Jobs
1) In the blog post on education reform, who wrote the quoted passage about a common core of learning?
2) Carry on the blog post about education reform, picking up right after its last sentence.

Page excerpt
Tuesday, December 29, 2015

Ed Reform Groundhog Day | Save Maine Schools

Ed Reform Groundhog Day | Save Maine Schools:

Ed Reform Groundhog Day



During a conversation about education reform at a holiday party I attended last week, a long-time high school teacher said to me, “You’ll see as you get more years of experience.  You start to feel like: haven’t we seen this already?”
I laughed and said it’s like that cliché you always hear about insanity: doing the same thing over and over again and expecting different results.
When it comes to ed reform, of course, it’s really not a cliché. It’s par for the course.
Check out the quote below, and see if you can guess the year it was written:
 …schools will offer a common core of learning and, at the same time, provide diversity and choice. In short, individualized education implies the personalization of the entire educational process.
If you guessed 1974, you were right.
This was written by Robert G. Scanlon, former Pennsylvania Education Secretary, in an article called: “A Curriculum for Personalized Education.”

Data excerpt
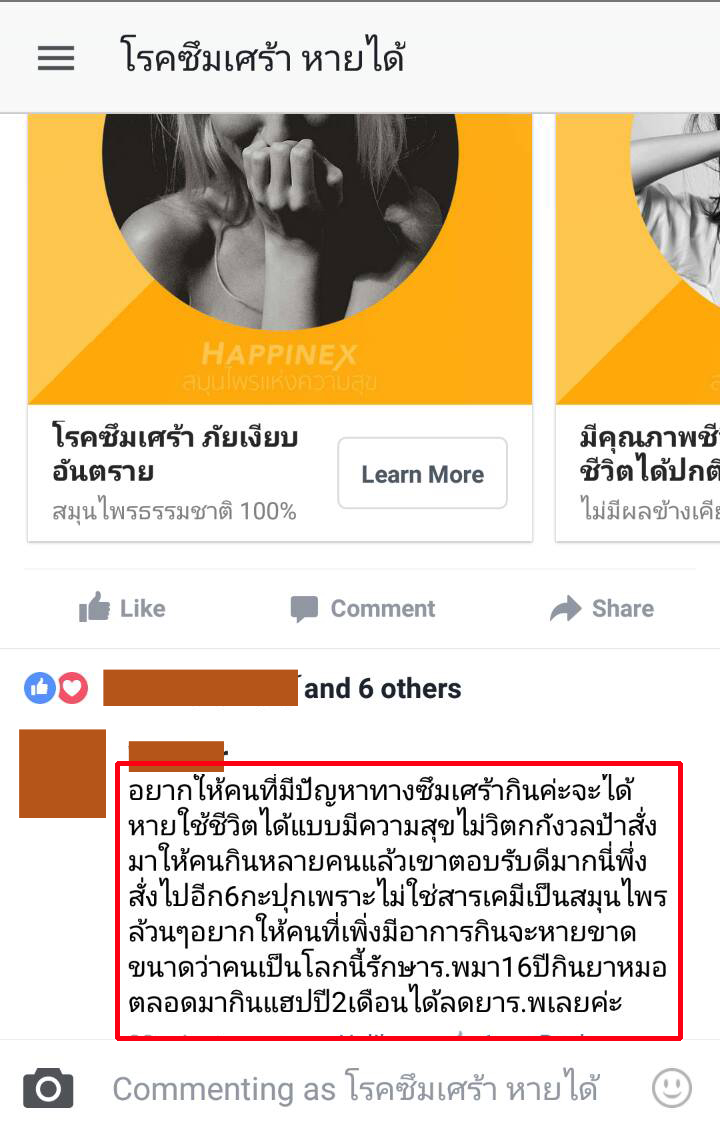Screen dimensions: 720x1136
Task: Tap the Happinex ad image
Action: 280,259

Answers by task
1) Robert G. Scanlon, a former Pennsylvania Education Secretary.

2)
Recently, with endorsements and investments from Mark Zuckerberg, the U.S. Department of Education, and members of the American Legislative Exchange Council, personalized learning has been heralded as the latest, greatest “innovation” to hit our reform-battered schools.
But a close look into the internet archives of educational history reveals that there is nothing innovative about this idea at all.
In “A Curriculum for Personalized Education,” Scanlon describes a curriculum that “permits student mastery of instructional content at individual learning rates,” “encourage[s] student evaluation of progress toward mastery,” and includes “a variety of paths for mastery of any given objective.”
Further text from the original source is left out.